Complexities exist when attempting to validate these combination strategies given that the extent of possible combinations far outnumbers the human and technical resources available. There is an urgent need to test these combinations in appropriate pre-clinical models and expedite clinical translation through novel approaches to clinical trial design. In addition, we need to have a deep understanding of the kinetics of the immune response to each of these agents in isolation as well as in combination in order to narrow the search space of biologically promising and optimal combination strategies. Immune responses to targeted agents may be short-lived (Cooper et al., 2014), thus proper timing and sequence of therapy must be strongly considered.
Conclusions
Great advances have occurred in the field of cancer immunotherapy as a result of elegant research work conducted to elucidate the mechanisms that regulate anti-tumor T cell responses, including eventual translation of these concepts to the clinic. This has allowed the rational design and clinical development of treatment strategies that might result in tumor regression and long-term survival for patients with metastatic cancer. However, the benefit, to date, has been limited to a minority of patients with certain cancer types.
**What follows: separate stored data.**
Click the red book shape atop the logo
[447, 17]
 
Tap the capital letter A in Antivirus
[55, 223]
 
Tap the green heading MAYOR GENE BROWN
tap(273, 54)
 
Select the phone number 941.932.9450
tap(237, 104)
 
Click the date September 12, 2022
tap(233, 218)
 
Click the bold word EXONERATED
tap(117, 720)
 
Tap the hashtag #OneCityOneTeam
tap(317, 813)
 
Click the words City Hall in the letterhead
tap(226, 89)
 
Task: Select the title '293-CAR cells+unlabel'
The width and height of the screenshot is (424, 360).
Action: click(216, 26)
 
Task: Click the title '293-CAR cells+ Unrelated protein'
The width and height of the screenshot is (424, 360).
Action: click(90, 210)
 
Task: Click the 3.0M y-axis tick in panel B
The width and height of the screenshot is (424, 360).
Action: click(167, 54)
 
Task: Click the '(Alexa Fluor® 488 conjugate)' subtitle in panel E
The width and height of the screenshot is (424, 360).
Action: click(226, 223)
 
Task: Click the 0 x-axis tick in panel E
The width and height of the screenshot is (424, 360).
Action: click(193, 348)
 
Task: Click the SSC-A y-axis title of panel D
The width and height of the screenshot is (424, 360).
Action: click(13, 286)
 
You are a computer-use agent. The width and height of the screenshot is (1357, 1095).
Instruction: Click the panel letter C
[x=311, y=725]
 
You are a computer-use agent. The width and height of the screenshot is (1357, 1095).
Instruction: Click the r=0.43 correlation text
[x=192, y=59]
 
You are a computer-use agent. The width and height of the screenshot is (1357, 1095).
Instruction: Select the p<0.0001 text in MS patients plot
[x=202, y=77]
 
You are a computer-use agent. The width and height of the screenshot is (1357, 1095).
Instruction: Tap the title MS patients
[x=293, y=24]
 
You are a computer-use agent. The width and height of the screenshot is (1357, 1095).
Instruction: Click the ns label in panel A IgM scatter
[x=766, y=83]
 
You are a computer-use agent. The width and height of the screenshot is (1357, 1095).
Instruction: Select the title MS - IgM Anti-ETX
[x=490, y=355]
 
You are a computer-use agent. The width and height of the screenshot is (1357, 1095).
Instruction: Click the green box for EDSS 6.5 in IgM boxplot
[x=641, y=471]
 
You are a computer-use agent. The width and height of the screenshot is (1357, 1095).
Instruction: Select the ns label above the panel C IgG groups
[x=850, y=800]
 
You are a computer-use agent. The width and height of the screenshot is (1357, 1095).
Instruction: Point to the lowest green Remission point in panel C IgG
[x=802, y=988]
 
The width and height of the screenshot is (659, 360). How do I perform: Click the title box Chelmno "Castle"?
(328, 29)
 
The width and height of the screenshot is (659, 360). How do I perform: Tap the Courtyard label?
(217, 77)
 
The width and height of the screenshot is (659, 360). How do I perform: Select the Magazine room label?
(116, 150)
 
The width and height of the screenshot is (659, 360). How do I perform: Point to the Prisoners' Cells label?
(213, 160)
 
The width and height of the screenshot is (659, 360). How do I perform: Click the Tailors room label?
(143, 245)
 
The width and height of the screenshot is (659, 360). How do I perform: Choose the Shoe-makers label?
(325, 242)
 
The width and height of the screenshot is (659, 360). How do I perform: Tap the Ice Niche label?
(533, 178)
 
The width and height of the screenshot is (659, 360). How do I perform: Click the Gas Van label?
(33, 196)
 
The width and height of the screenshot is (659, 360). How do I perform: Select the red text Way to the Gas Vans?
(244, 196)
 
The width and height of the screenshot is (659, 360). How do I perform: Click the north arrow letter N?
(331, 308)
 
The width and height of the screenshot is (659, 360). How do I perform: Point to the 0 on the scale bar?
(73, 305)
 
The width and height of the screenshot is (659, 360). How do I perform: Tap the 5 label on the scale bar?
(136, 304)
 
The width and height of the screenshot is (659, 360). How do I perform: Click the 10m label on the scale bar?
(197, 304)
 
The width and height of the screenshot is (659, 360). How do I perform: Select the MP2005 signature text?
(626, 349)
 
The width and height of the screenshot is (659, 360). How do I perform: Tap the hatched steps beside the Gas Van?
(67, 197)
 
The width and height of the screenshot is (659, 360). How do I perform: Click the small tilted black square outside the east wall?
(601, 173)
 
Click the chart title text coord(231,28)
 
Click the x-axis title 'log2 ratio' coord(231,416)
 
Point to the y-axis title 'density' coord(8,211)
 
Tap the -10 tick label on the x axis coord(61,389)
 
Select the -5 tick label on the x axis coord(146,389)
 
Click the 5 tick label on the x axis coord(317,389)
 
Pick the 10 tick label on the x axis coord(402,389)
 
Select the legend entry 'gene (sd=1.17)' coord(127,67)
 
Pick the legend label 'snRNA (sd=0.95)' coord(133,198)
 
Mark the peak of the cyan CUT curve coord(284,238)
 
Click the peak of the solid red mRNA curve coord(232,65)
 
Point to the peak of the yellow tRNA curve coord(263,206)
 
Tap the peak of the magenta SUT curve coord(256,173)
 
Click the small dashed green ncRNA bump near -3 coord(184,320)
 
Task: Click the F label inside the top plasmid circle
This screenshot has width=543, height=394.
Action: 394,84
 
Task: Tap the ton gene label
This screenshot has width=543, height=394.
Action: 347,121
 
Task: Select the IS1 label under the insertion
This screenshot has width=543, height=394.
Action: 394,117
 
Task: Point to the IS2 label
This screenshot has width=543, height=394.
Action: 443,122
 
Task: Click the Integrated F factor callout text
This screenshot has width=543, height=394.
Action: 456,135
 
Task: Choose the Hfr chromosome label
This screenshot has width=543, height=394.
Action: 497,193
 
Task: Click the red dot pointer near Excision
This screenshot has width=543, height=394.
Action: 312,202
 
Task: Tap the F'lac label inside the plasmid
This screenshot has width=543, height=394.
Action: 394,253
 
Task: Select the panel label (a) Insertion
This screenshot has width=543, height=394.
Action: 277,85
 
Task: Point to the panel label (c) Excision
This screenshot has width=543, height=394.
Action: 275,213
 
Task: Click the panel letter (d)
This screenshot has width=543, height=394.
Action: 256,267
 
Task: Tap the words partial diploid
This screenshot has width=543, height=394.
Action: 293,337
In addition, as a result of more successful immunotherapy treatments, we now have a significant subset of patients who initially respond but eventually relapse. Bringing clinical benefit to the majority of patients requires a complete understanding of the mechanisms that would lead to an effective anti-tumor response and the different tumor-cell-intrinsic and -extrinsic factors that would result in primary, adaptive, and acquired resistance to immunotherapy. Elucidation of these mechanisms will reveal important clues as to the next steps that need to be taken to potentially overcome resistance to immunotherapy.